Review by Jacobé Huet
7 November 2025
Some books in architectural history rival the monumentality of buildings themselves. Claire Zimmerman’s Albert Kahn Inc.: Architecture, Labor, and Industry, 1905–1961 is one such case. It evokes monumentality not only in its physical heft but in its landmark contribution to the field, offering what Zimmerman describes as an “alternative history of modern architecture that redirects attention to the masses of buildings that underpinned American empire, but that remained often unaccounted for in accounts of twentieth-century architecture” (p. xix). The author develops her narrative through a series of thematic chapters, beginning with biographical insights into the family business, moving into its historical context, and continuing with considerations of planning, construction, and ultimately, occupancy. From here, one might ask whether Zimmerman’s book re-monumentalizes Albert Kahn’s factories, hangars, and plants, buildings that once functioned as monuments to capitalism, signaling it on a grand scale but, as she convincingly shows, consistently neglected by mainstream architectural history. The kind of discursive monumentalizing the book performs is critical and reflective rather than self-aggrandizing, memorializing a defunct yet still painfully resonant phase of capitalism.

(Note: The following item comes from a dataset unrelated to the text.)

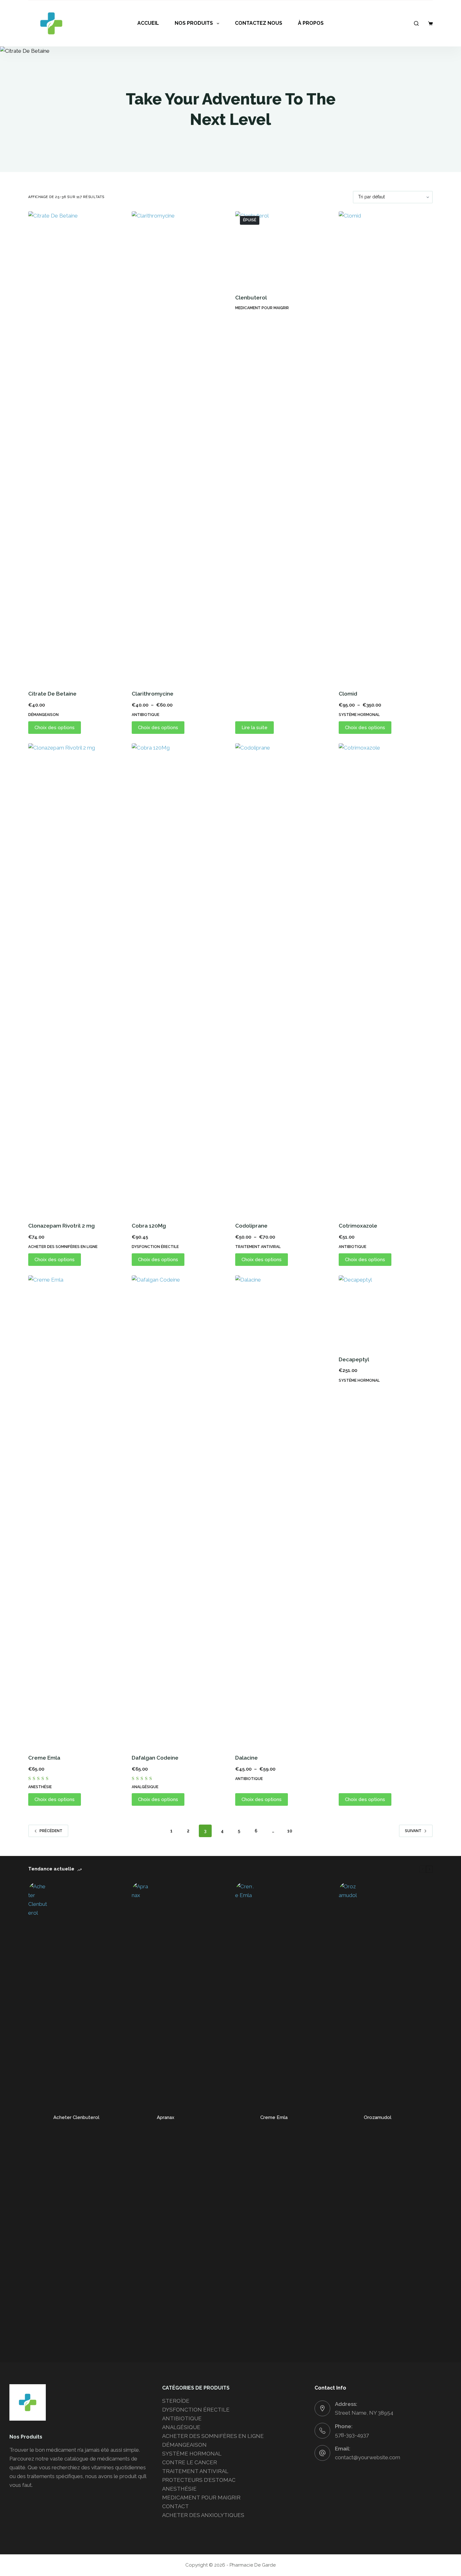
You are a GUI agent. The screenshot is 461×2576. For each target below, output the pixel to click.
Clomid (348, 694)
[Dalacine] (282, 1510)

What counts as “alternative” in “alternative history” is, of course, highly disputed, raising the question of whether the book ultimately unsettles or reinforces established narratives in architectural history. The issue is especially pertinent given that the book is far from the first monograph on Kahn. Zimmerman cites seven prior book-length studies early in her introduction. However, the author presents her book as the first to locate Kahn’s work intentionally and systematically within its ideological nexus, centered on capitalism. This position induces a distinctive scale for the inquiry, one that is both fluctuating and productive. It’s not just a book on Kahn—although he remains the principal figure—nor just on the collaborators in his firm. It certainly is a book about Detroit, where the firm was based and left the most visible mark, but not only about Detroit, because Albert Kahn Inc. operated globally (I recommend that readers linger on the striking world map in the preface). At times, the book extends claims on architecture and capitalism as a whole, beyond narrow definitions of places and protagonists. Though especially germane to Americanists, the book’s shifting scale ensures its acute relevance to broad audiences, including all who study architecture as a locus of power and ideology.